A: Use ITSM as the intake and routing layer, but move entitlement decisions into a policy-controlled access governance process. The approval should determine the correct role, permission level, and expiry condition before access is provisioned. Otherwise, the organisation measures workflow completion, not access correctness.
Q: Why do ticketing systems fail as access governance controls?
A: Ticketing systems record demand and approvals, but they usually cannot assess whether the requested access is least privilege, whether it conflicts with existing entitlements, or whether it should expire automatically. That makes them useful for tracking work, but weak as the control point for governance.
Q: How do organisations know whether access governance is working?
A: Look for reduced standing privilege, fewer overlapping entitlements, and reliable revocation after the business need ends. If tickets are closing quickly but access remains broad or persistent, the control is only moving requests faster, not governing them better.
Q: What is the difference between ITSM workflow automation and access governance?
A: Workflow automation moves requests through a process. Access governance decides what access is appropriate, validates policy, and ensures the entitlement is limited in scope and duration. The two can work together, but they are not interchangeable.
Technical breakdown
Why ITSM workflows do not equal access governance
ITSM tools manage the movement of requests. Access governance manages the decision about what should be granted, at what level, and for how long. A ticketing workflow can record an approval, but it usually cannot reason about role fit, permission tier, SoD conflicts, or whether the same user already has overlapping access elsewhere. That is why ticket closure often becomes a false signal of control. The operational gap appears when service desks are asked to perform entitlement design through forms and queues. Practical identity control requires policy enforcement at the point of request, not after manual handling.

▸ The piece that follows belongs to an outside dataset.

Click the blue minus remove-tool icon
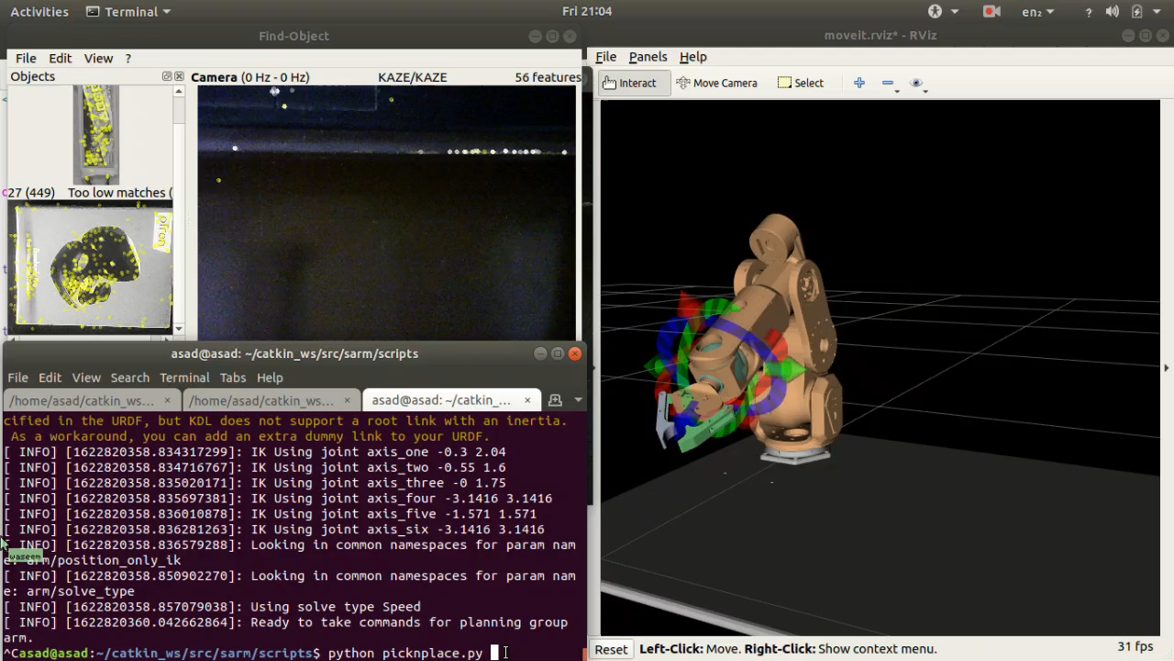1174x661 pixels. pyautogui.click(x=888, y=83)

Practical implication: keep ITSM for routing, but move entitlement decisions into policy-controlled access governance.
Policy-driven provisioning and time-bound access
Policy-driven provisioning means the system evaluates a request against predefined rules before access is issued. Instead of granting generic app access, it can assign the correct license tier, permission set, and expiry window for the task. Time-bound access is especially important because many access requests are project-based, temporary, or narrow in scope. Without expiry, the entitlement can outlive the business need and become standing privilege. In IAM terms, this changes the control from manual provisioning to governed issuance. In NHI programmes, the same logic applies to service credentials that should not persist beyond their operational purpose.
Practical implication: require expiry conditions for temporary access and measure whether entitlements outlive their business purpose.
Auditability is not the same as real-time visibility
An audit trail tells you what happened. Real-time visibility tells you what is still active now. That distinction matters because many ticket-based workflows are good at documenting approvals but weak at showing current access state, active permission level, or policy violations across identities. For security and compliance, the real control question is whether the organisation can answer who has access, at what level, and whether that access still matches policy. Without that, audit evidence may exist while governance drift accumulates quietly. This is a common failure mode in both human access and non-human identity management.
Practical implication: pair ticket logs with live entitlement visibility and periodic access review across identities.
Breaches seen in the wild
- Cisco DevHub NHI breach — IntelBroker exploited exposed Cisco credentials, API tokens and keys in DevHub.
- ASP.NET machine keys RCE attack — 3,000+ exposed ASP.NET machine keys enabled remote code execution.
Read our 52 NHI Breaches Analysis report for a comprehensive view of breaches impacting Non-Human Identities including AI Agents.
NHI Mgmt Group analysis
ITSM-based access handling creates governance theatre when it is treated as the control. Ticketing proves that a request moved through a queue, not that the resulting entitlement was appropriate. The underlying assumption is that workflow completion equals access correctness, and that assumption breaks as soon as access scope, expiry, or role fit matters. Practitioners should treat ticket closure as evidence of process completion, not entitlement assurance.
Standing access is the predictable by-product of workflow-first provisioning. When access is granted through general-purpose service desks, the system tends to preserve whatever was easiest to approve and hardest to revisit. That is how over-permissioning accumulates across human users and non-human identities alike. The practitioner conclusion is simple: if revocation and expiry are not built into issuance, standing privilege becomes the default.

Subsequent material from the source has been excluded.